В основании системы отдельные церкви или конгрегации управлялись консисториями выборных священников и старейшин. Так же как в Женеве, консистории, в сущности, представляли собой олигархии, которые формировались путём кооптации среди пасторов и местных магистратов. В рамках системы все церкви имели равный статус, и на этом демократическом фундаменте строилась общенациональная иерархия. Церкви избирали делегатов в местные коллоквиумы, затем в региональные синоды и, наконец, в периодически созываемые национальные синоды, которые разрабатывали доктрину для всего гугенотского сообщества.

Несмотря на то что к 1562–1563 гг. эта система в основном упрочилась, она всё же столкнулась с демократическим вызовом, брошенным мирянином Жаном Морели, который отстаивал форму «церковной дисциплины», или церковного управления, впоследствии получившего название конгрегационалистского[113]. Морели предлагал, чтобы священнослужителей и старейшин избирала каждая конгрегация, сознавая, что подобный тип церковного устройства будет иметь определённые демократизирующие последствия и для государственного.
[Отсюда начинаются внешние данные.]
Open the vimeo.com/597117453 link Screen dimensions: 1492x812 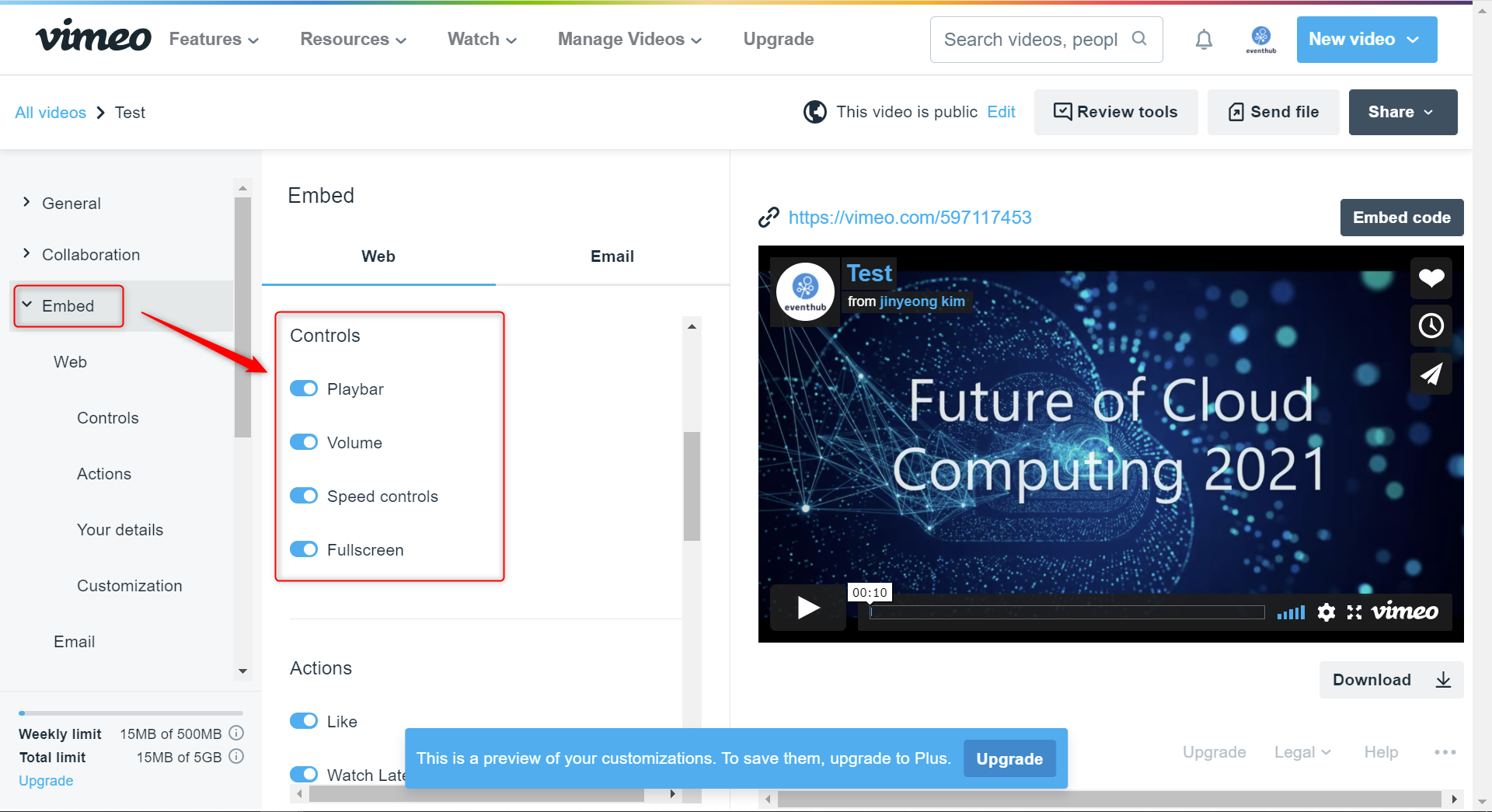pos(910,218)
Однако авторитетные защитники аристократического «пресвитерианства» Кальвина легко отразили удар благодаря почти постоянному военному положению и естественной роли дворянства в войне. По тем же причинам пресвитерианско-синодальную систему приняли осаждённые кальвинисты Нидерландов на своём первом национальном синоде в 1571 г. Её менее удачный вариант возник в 1559 г. в Шотландии, где консистории именовались «церковными сессиями» (kirk sessions), но притом весьма нелогично сохранялись епископы. В 1643 г. английский парламент сделал пресвитерианскую модель официальной для англиканской церкви, но там она не прижилась, поскольку вскоре произошёл раскол между парламентскими ковенантерами и конгрегационалистами-индепендентами, связанными с «армией нового образца». А в Массачусетсе, разумеется, конгрегационализм (правда, без управляющей консистории) возобладал с самого начала, так как колониальным индепендентам не приходилось бороться с военной угрозой.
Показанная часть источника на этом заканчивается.